Like every woman, Celeste Morton holds a map of the future in her skin, every mole and freckle a clue to unlocking what will come to pass. With puberty comes the changeling period - when her final marks will appear and her future is decided.
The possibilities are tantalising enough for Celeste's excitement to outweigh her fear. Changelings are sought after commodities and abduction is rife as men seek to possess these futures for themselves.
Celeste's marks have always been closely entwined with her brother, Miles. Her skin holds a future only he, as a gifted interpreter, can read and he has always considered his sister his practice ground. But when Celeste's marks change she learns a devastating secret about her brother's future that she must keep to herself - and Miles is keeping a secret of his own. When the lies of brother and sister collide, Celeste determines to create a future that is truly her own.
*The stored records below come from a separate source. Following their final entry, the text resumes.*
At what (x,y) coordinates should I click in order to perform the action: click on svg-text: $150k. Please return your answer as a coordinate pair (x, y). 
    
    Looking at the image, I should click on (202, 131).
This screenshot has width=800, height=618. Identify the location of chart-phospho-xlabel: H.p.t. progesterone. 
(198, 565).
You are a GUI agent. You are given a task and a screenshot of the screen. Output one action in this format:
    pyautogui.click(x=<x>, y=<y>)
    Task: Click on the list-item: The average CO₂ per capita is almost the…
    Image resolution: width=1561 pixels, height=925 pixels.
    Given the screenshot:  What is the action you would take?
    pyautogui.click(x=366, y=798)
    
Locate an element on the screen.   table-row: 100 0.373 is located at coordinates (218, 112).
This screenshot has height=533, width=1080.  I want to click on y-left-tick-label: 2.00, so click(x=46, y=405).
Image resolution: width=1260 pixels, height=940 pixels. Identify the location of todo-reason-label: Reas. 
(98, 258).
Body of Stars is an urgent read about what happens when women are objectified and violently stripped of choice - and what happens when they fight back.
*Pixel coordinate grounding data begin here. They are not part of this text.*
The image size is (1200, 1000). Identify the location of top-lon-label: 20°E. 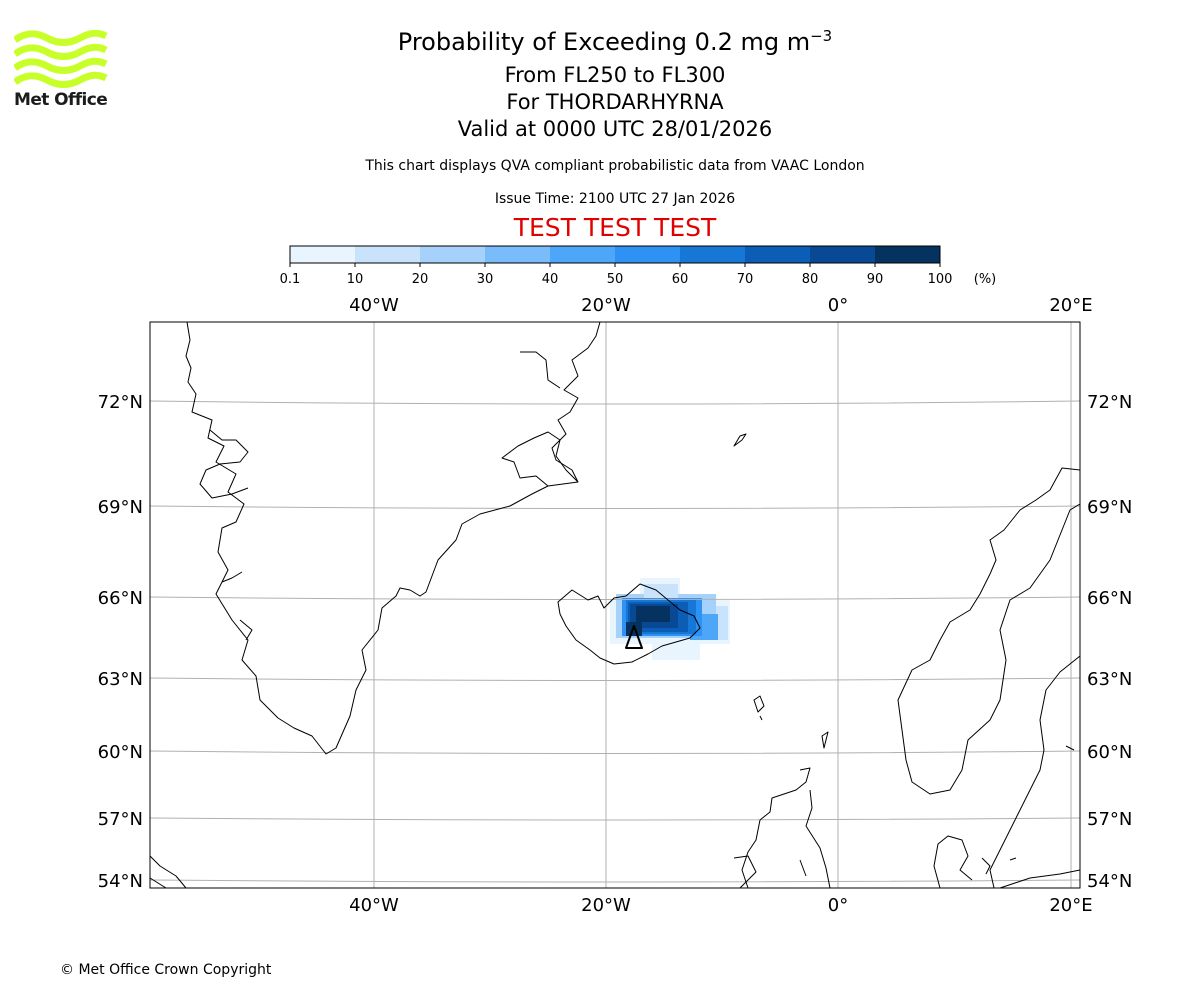
(1070, 306).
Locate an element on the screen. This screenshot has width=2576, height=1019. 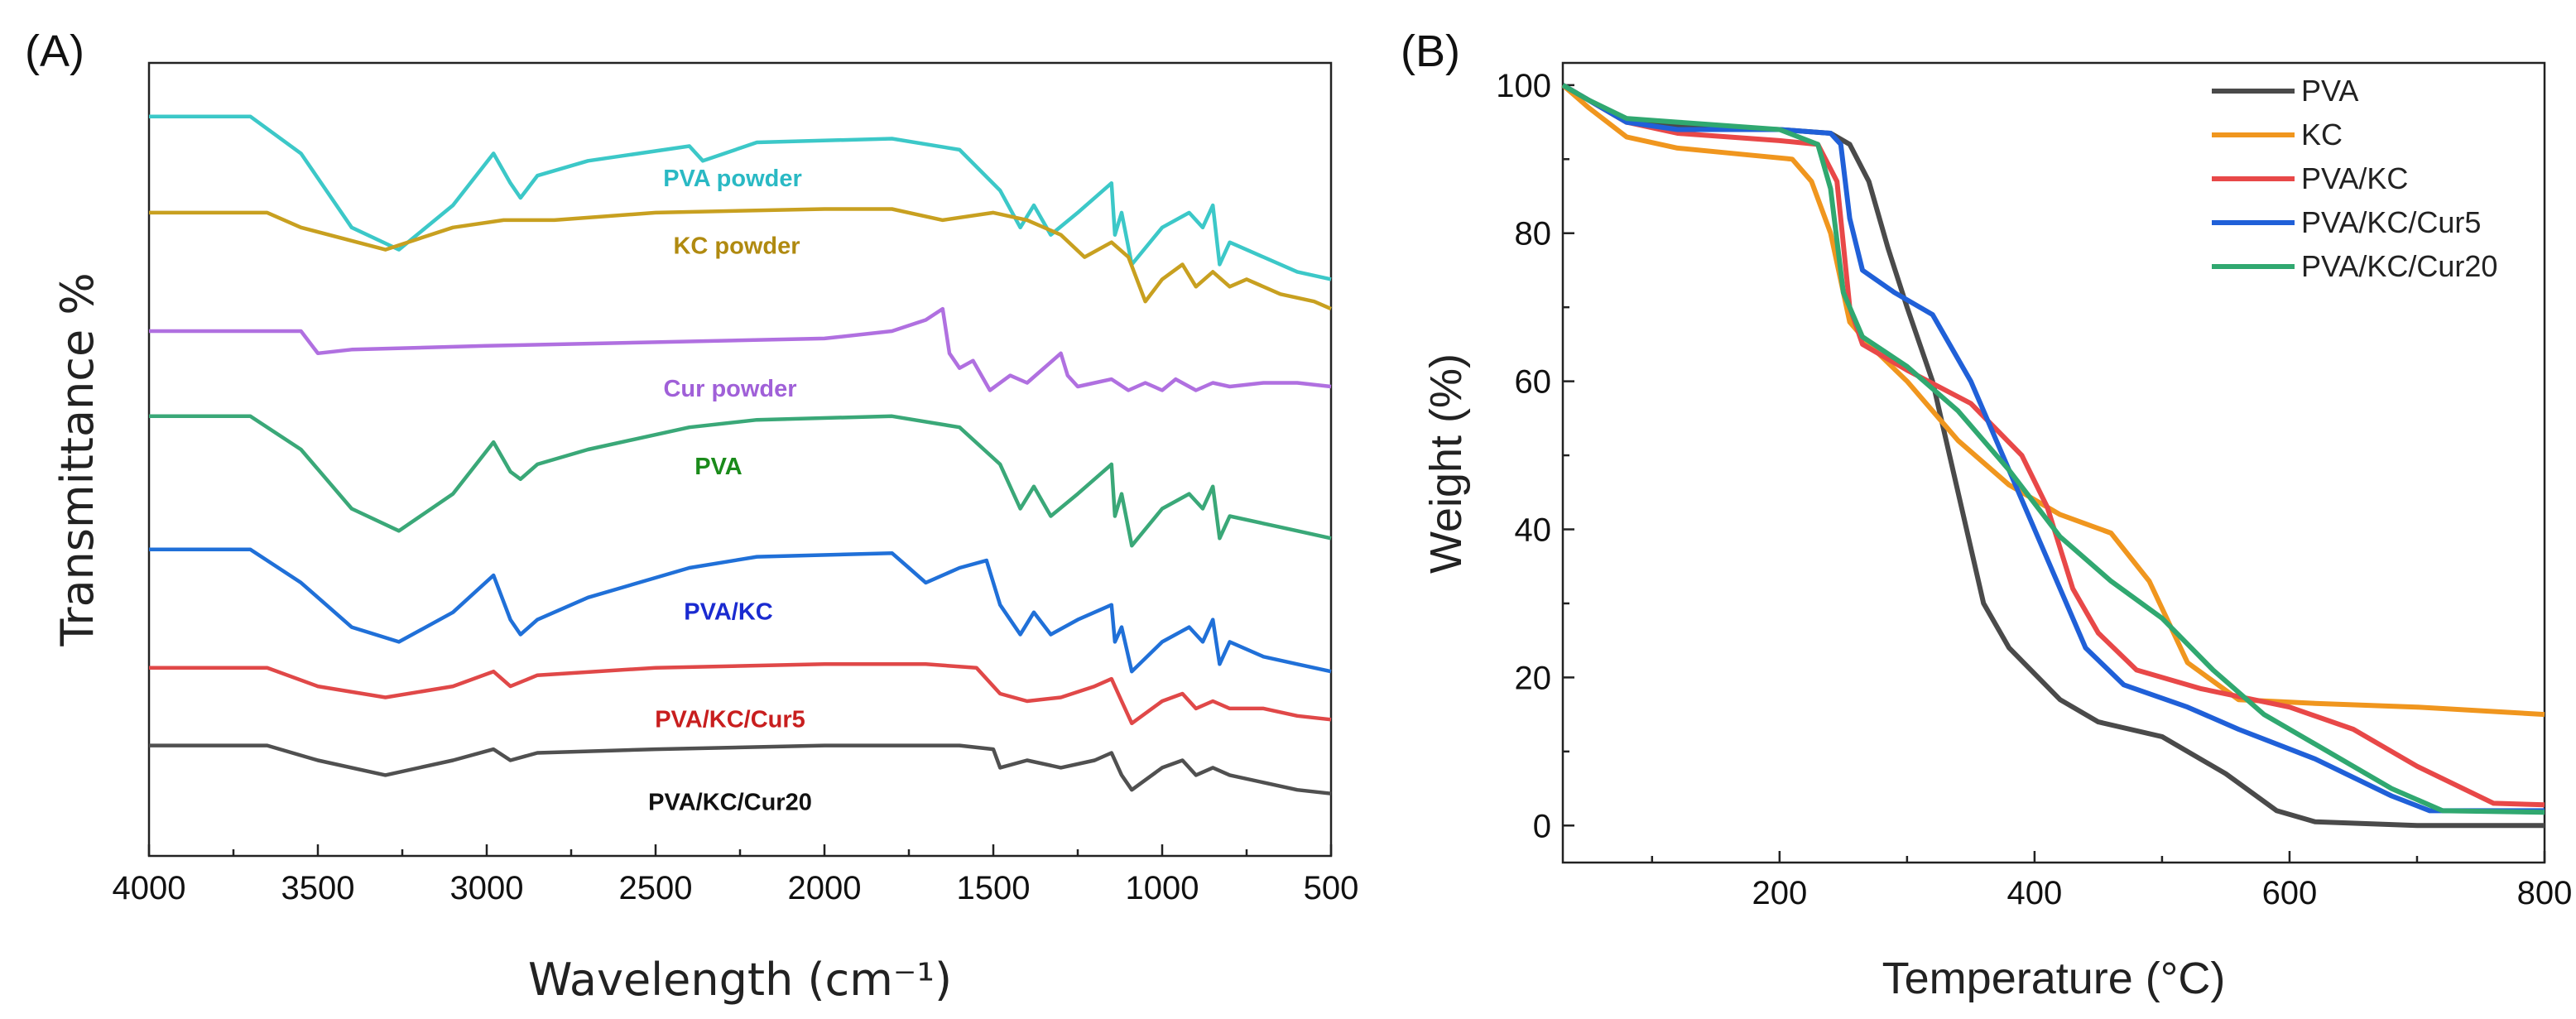
curve-label-kc-powder: KC powder is located at coordinates (736, 246).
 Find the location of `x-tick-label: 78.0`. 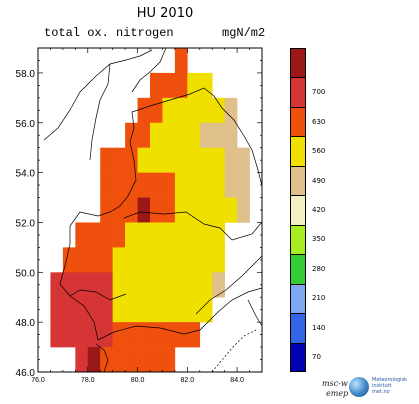

x-tick-label: 78.0 is located at coordinates (88, 380).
'Part allegory, part warning, and part celebration of the female body, this is a thrilling and flawlessly crafted debut about the potential women have to hold magic, make magic, and change the course of history with the underestimated weapons of intelligence and love.' Courtney Maum, , author of Touch and Costalegre
'Body of Stars sparks with tenderness and beauty, and Walter's writing on the female body is genuine art. A thought-provoking exploration of fate and forced binaries, this is a book that lingers.' Erika Swyler, author of Light from Other Stars and The Book of Speculation
'Laura Maylene Walter's Body of Stars will be enjoyed as a novel that employs the fantastic to inventively explore both the victimization and the power of women in a world very much like our own, but its central pleasure and achievement may be its depiction of a complicated and extraordinarily moving sibling relationship. In Walter's generous and capable hands, Miles and Celeste remind us that love often means damage, and that the true test of love is not avoiding that damage, but repairing it when we've caused it.' Karen Shepard, author of Kiss Me Someone
'A tender rebuke to the idea that biology is destiny, Body of Stars explores the boundaries of family, identity, and predestination. Through the lens of a complex coming-of-age story, Laura Maylene Walter asks us to consider how we can make the future matter when it seems like we already know its outlines, and what the difference is between the destiny of an individual and the fate of a society.' Adrienne Celt, author of Invitation to a Bonfire
In Walter's uneven debut novel (after the collection Living Arrangements), she conjures a fabulist world in which female subjugation, gendered oppression, and rape culture are ever present. Celeste Morton is born like any other girl: with markings like constellations all over her body indicating what her future holds. As she reaches puberty, she comes into the so-called "changeling periods," a weeks-long phase in which young women are irresistible to men. If they're not careful, they could be kidnapped and raped. Celeste's brother, Miles, aspires to become a professional interpreter of girls' markings, a practice forbidden to men, and uses Celeste as training, but over time, Celeste's adult markings contradict Miles's prophecies, which foretell Miles will die at 21. Then, Celeste is abducted by two men, and, after waking up in a hospital covered in bruises, she's forced to enter a rehabilitation program. Meanwhile, Miles's insistence on becoming an interpreter catches the conservative government's attention. While the worldbuilding details are impressive, the critique of rape culture feels shallow and cursory, and the overly earnest characterizations don't help. Readers might want to pass.